Studien zeigen, dass sich im Schnitt 97 Prozent der Kunden gegen einen Shop entscheiden und nicht dort kaufen, obwohl sie es auf die Shopseiten geschafft haben. Gerade einmal 3 Prozent oder weniger „konvertieren“ vom Besucher zum Käufer. Dabei zeigt uns der Markt in den USA, dass auch zweistellige Raten möglich sind. Wie lässt sich also die Konversionsrate messen, wie können mögliche Ursachen für niedrige Konversionsraten entdeckt werden und welche Möglichkeiten gibt es, die Konversion dauerhaft zu verbessern?

Was du nicht messen kannst, kannst du nicht lenken …

Die Konversionsrate ist zunächst einmal nur eine Kennzahl von vielen, und noch nicht einmal eine sonderlich komplexe. Im Allgemeinen misst die Konversionsrate (KR), wie viele Besucher einer Webseite eine bestimmte Aktion ausgeführt haben.

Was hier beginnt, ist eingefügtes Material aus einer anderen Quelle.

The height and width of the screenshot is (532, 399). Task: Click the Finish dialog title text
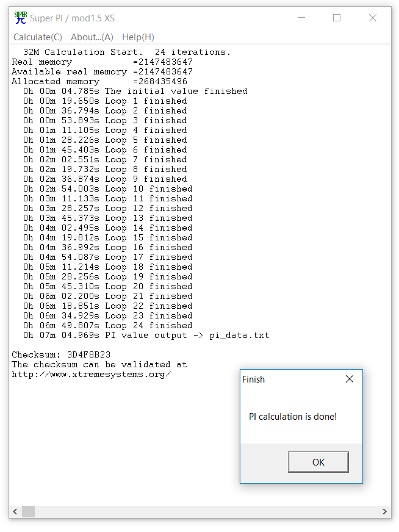pos(253,379)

Aktionen können der Klick auf einen Teaser, das Legen eines Produktes in den Warenkorb oder der Kauf eines Produktes sein. Betrachtet man die Konversionsrate aus Sicht eines Prozesses, so kann man zwischen Micro- (einzelne Prozessschritte) und Macro-KR (gesamter Prozess) unterscheiden.

Bei 10.000 eindeutigen Besuchern pro Tag und 300 Einkäufen im selben Zeitraum ergibt sich somit eine Sales Conversion Rate (SCR) von 3 Prozent. Weitere Macro-KR sind die Anzahl aller Kontaktanfragen im Verhältnis zu den Besuchern (englisch: Lead Conversion Rate) oder die Rate aller neuen Newsletter-Abonnenten.

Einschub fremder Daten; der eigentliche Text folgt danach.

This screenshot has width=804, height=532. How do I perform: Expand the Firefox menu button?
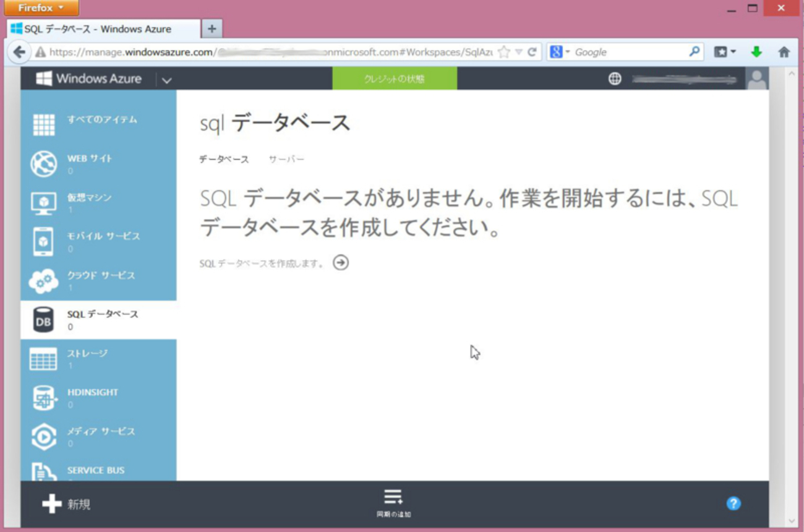click(41, 8)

Das Messen übernehmen für Sie Web-Analytic-Tools wie das kostenlose „Google Analytics“ oder zahlreiche kostenpflichtige Lösungen wie z. B. „econda Shop Monitor“. Es empfiehlt sich, zunächst einmal die SCR zu bestimmen und dann bei Bedarf genauere Analysen durchzuführen. Umfragen, z. B. die Usegate Expertenbefragung „Bekanntheit der Conversion-Rate – 2002“ zeigen nämlich, dass 45 Prozent aller E-Commerce-Verantwortlichen gar nicht wissen, was eine Konversionsrate ist und gerade mal 15 Prozent können diese auch korrekt für Ihren Shop benennen.

Viel Raum für Verbesserung.

Wenn Sie nun festgestellt haben, dass der eigene Shop eine KR von 2,8 Prozent hat, kann Ihnen folgende Studie helfen, die KR Ihres eigenen Shops besser einzuordnen.

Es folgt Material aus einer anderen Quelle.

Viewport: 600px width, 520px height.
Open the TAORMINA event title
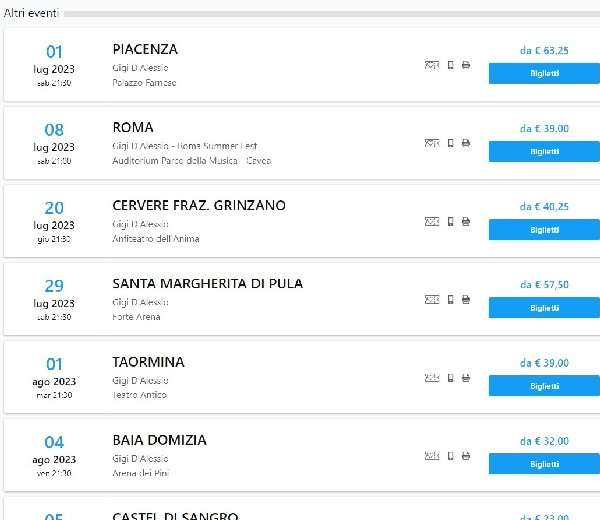click(148, 362)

Zwischen sehr schlechten und sehr guten KR kann schon mal eine Differenz von mehreren 100 Prozent liegen. Im Vergleich mit den USA ist die Verteilung der KR dort gegenüber Deutschland insgesamt eher in Richtung der mittleren bis höheren Bereiche verschoben. Eine Erklärungsmöglichkeit ist die höhere Marktdurchdringung des E-Commerce in den USA. Es wird also zunehmend schwieriger werden, neue Benutzer auf den eigenen Online- Shop zu leiten. Wenn also nicht mehr Nutzer auf die Seite kommen, dann sollen diejenigen, die schon da sind, doch wenigstens etwas kaufen. Genau hier setzt die KR-Optimierung an. 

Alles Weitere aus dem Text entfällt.